Postby onpon4 » 07 Mar 2016, 06:26

If you're using a font which has licensing problems, you shouldn't be using that font. Lots of systems (like Debian and Fedora) just won't have it if that's the case. There are plenty of libre fonts to choose from.

And a font's copyleft clause doesn't relate at all to a game using the font, because the font is a separate work distributed alongside the game program, not a part of the game program.

Usually the legal workaround is to prerender the font to a bitmap and just use the bitmap


I'm not aware of any patents on font formats, and even if they exist, I don't want to know about them. Ignorance is actually a legitimate (partial) defense against claims of patent infringement, and given how numerous and ridiculous software idea patents can be, it's a programmer's best defense to remain ignorant of as many of them as possible. (Ironic, since the whole point of the patent system was to get people with good ideas to publish them, but that's the insanity of software idea patents, of course.)

But for restrictive copyright licenses, using a bitmap version may or may not help depending on jurisdiction. Font faces cannot be copyrighted in the U.S., so a basic raster graphic version of a font face will not cause you trouble there. But for example, my understanding is they are copyrighted in the U.K.

"disk space is hardly anything its okay" is not an excuse to everything, and being against bloat doesn't imply it's for dinosaur computer development only.

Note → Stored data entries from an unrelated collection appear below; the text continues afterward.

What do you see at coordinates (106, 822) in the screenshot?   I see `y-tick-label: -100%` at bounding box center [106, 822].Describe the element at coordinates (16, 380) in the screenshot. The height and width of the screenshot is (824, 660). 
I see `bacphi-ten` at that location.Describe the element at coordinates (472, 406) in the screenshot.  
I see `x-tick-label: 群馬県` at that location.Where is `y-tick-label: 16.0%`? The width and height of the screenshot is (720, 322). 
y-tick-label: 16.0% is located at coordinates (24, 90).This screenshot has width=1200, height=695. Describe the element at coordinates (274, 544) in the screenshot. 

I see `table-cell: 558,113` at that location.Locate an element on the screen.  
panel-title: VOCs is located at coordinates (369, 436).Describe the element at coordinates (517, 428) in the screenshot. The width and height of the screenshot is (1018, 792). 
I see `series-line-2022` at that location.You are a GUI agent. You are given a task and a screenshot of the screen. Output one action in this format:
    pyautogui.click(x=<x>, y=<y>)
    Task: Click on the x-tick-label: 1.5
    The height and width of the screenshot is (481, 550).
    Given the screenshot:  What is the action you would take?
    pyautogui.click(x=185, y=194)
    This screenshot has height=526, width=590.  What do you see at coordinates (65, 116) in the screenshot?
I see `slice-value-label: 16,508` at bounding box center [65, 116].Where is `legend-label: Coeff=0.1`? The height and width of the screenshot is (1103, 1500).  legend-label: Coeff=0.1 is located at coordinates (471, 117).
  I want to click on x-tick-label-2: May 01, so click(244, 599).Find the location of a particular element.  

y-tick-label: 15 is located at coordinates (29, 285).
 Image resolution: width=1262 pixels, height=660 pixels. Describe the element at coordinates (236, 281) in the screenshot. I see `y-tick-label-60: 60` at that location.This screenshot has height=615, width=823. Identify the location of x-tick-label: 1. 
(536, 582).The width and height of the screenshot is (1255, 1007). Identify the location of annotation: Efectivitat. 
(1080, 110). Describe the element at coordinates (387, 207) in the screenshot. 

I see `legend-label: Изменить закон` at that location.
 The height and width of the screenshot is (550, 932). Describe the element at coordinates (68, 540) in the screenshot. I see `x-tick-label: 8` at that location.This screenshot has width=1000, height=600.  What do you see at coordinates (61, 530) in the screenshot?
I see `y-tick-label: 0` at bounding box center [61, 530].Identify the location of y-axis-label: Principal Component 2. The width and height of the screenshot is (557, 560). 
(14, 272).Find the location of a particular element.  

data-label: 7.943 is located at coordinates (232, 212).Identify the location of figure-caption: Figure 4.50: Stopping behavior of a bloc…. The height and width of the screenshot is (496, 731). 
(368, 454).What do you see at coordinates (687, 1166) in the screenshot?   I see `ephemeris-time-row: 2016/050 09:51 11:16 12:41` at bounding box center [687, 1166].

The justification for distributing font files with games hasn't been expressed in this thread, but it isn't "disk space is hardly anything its okay". It's "there is absolutely no standard whatsoever for what system fonts are available, and if I try to use a system font that's unavailable, the visuals of the game could be completely ruined depending on what font actually ends up being used". It's exactly the same reason PDFs embed the fonts they use. If you want to make sure something that includes text looks exactly the same on every system, including the font is usually the most efficient way to do it.